Groß-Enzersdorf is a town and municipality in the district of Gänserndorf in the Austrian state of Lower Austria, directly to the east of Vienna and north of the river Danube. Apart from the town itself, it also comprises seven subordinated municipalities.

History 
While the area of the municipality was probably inhabited in pre-Roman times, the first written mention of the settlement by the name of Encinesdorf dates to 1160. At its current location, an estate was founded in about 870. The terrain comprising this estate (the island Sahsonaganc, which roughly coincides with today's municipality) was donated to the Weihenstephan Abbey by Henry II in 1021, only to be transferred to the Diocese of Freising in 1028. While the general area was also under the influence of the Diocese of Passau, a document of 1202 formally associates the church in Groß-Enzersdorf to the Diocese of Freising. By 1298, all of Sahsonaganc belonged to the Diocese of Freising and the administrative center was located in what was then called Entzeinestorf.

In 1396, the settlement received formal town privileges, and the construction of the massive city wall started, which was finished in 1399 and today still stands almost intact. Despite these fortifications, the town was conquered several times and suffered serious damages in the subsequent centuries. In 1483, Matthias Corvinus sacked and damaged the town, and in 1529 the town was conquered and heavily damaged by troops of the Ottoman Empire during the Siege of Vienna. In the aftermath, many Croats rebuilt destroyed houses and eventually settled in the town. In 1554, a fire destroyed all but a few houses in the town. During the Thirty Years' War in the first half of the seventeenth century the town was occupied and again set on fire by troops of the Swedish Empire. This was followed by an outbreak of the Plague in 1679 and another occupation and partial destruction by the Ottoman Empire during the Second Siege of Vienna before the Battle of Vienna in 1683.

In 1693, Georg Rafael Donner, a baroque sculptor who was born in the neighboring village Eßling, was baptized in Groß-Enzersdorf, marking the beginning of a relatively calm period, interrupted only by another major fire in 1730. In 1803, the belongings of the Diocese of Freising were secularized and thus Groß-Enzersdorf was formally transferred to the House of Habsburg. The town became involved in acts of war again in 1809, during the Battle of Aspern-Essling and the Battle of Wagram, suffering major damages. The last major fire occurred in 1829, and in 1850 Groß-Enzersdorf became a district capital, which was moved to Floridsdorf in 1893. In the second half of the 19th century, a Jewish community was founded and eventually a synagogue was built. From 1886 on, the town was the terminus of a steam tramway connecting the town to the Viennese tram network, which was later electrified and ended service in 1970.

(Word and item position records)
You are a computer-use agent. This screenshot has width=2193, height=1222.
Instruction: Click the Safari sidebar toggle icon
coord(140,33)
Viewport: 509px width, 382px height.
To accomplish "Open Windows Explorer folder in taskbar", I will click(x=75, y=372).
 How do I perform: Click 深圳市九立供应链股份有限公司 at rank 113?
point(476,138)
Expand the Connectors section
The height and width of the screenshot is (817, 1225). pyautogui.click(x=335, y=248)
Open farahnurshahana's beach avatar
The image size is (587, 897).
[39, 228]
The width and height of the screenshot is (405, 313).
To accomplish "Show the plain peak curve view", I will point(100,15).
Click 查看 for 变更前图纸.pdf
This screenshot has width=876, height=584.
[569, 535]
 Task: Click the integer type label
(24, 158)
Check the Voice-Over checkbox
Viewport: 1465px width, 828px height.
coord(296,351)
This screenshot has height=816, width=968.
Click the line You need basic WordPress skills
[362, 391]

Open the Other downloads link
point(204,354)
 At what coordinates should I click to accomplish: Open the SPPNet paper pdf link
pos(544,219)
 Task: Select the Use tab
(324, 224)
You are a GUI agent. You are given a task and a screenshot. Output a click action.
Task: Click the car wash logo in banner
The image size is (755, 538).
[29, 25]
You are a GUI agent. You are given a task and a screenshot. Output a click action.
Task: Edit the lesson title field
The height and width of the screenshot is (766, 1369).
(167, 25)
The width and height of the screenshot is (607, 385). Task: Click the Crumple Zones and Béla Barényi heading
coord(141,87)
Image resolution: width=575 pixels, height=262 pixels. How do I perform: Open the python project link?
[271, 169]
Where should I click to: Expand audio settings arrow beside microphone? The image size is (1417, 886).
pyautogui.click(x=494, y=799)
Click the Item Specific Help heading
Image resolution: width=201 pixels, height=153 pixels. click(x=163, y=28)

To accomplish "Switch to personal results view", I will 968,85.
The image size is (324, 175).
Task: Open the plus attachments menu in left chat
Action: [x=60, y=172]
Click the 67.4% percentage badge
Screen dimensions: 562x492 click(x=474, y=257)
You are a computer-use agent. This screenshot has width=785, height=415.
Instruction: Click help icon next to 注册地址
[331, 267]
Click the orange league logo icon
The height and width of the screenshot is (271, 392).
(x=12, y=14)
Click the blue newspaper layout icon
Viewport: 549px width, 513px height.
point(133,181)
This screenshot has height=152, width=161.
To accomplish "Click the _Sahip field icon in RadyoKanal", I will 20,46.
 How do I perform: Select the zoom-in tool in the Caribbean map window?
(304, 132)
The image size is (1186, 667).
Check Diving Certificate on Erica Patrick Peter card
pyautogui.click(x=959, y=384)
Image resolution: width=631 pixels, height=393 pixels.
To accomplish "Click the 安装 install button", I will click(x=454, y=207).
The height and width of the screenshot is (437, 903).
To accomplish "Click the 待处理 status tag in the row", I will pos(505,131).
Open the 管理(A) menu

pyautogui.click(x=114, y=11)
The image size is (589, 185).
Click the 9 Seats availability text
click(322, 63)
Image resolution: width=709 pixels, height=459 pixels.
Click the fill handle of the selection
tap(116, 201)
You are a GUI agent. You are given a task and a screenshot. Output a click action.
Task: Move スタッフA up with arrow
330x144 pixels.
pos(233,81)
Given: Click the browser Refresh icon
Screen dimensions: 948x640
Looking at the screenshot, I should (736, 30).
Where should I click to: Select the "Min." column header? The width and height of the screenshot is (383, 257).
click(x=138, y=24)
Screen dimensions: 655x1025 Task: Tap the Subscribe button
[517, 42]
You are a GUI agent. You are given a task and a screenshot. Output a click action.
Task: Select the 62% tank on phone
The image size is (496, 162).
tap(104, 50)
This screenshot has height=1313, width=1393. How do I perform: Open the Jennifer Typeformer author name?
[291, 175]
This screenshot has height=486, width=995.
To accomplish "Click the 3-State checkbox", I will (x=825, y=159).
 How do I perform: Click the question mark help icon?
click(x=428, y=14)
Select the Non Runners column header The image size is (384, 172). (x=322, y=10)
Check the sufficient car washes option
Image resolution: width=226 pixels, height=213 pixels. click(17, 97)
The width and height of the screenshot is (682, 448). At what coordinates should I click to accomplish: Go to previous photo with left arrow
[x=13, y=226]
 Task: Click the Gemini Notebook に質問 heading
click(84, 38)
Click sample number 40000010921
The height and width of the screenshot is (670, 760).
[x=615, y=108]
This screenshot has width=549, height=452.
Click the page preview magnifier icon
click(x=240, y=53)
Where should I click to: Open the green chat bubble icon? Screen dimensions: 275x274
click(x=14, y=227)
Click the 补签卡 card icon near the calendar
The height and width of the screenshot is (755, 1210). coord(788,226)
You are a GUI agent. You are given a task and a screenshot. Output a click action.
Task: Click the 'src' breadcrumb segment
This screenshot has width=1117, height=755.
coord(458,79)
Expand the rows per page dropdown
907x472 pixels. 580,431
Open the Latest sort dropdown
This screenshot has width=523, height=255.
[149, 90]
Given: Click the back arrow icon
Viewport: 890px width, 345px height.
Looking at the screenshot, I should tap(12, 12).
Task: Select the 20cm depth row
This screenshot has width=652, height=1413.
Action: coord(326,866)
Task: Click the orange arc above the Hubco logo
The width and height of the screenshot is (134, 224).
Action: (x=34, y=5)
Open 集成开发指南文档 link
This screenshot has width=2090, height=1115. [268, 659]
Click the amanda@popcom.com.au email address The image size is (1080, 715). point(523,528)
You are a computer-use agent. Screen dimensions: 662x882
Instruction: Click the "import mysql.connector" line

# Required work
A. Answer these questions from the passage on Groß-Enzersdorf:
(i) In what year does the first written mention of the settlement as Encinesdorf date from?
(ii) In what year was the city wall finished?
(iii) In what year did the tramway connecting the town to the Viennese network end service?
B. Please render the lines of the records as a Markdown table with the columns Nr and Line, leaving out blank lines. Start with the line containing "Select the Non" and go on through the line containing "[x=13, y=226]", and include only those lines.

# Expected outputs
A.
(i) 1160
(ii) 1399
(iii) 1970

B.
| Nr | Line |
|---|---|
| 1 | Select the Non Runners column header The image size is (384, 172). (x=322, y=10) |
| 2 | Check the sufficient car washes option |
| 3 | Image resolution: width=226 pixels, height=213 pixels. click(17, 97) |
| 4 | The width and height of the screenshot is (682, 448). At what coordinates should I click to accomplish: Go to previous photo with left arrow |
| 5 | [x=13, y=226] |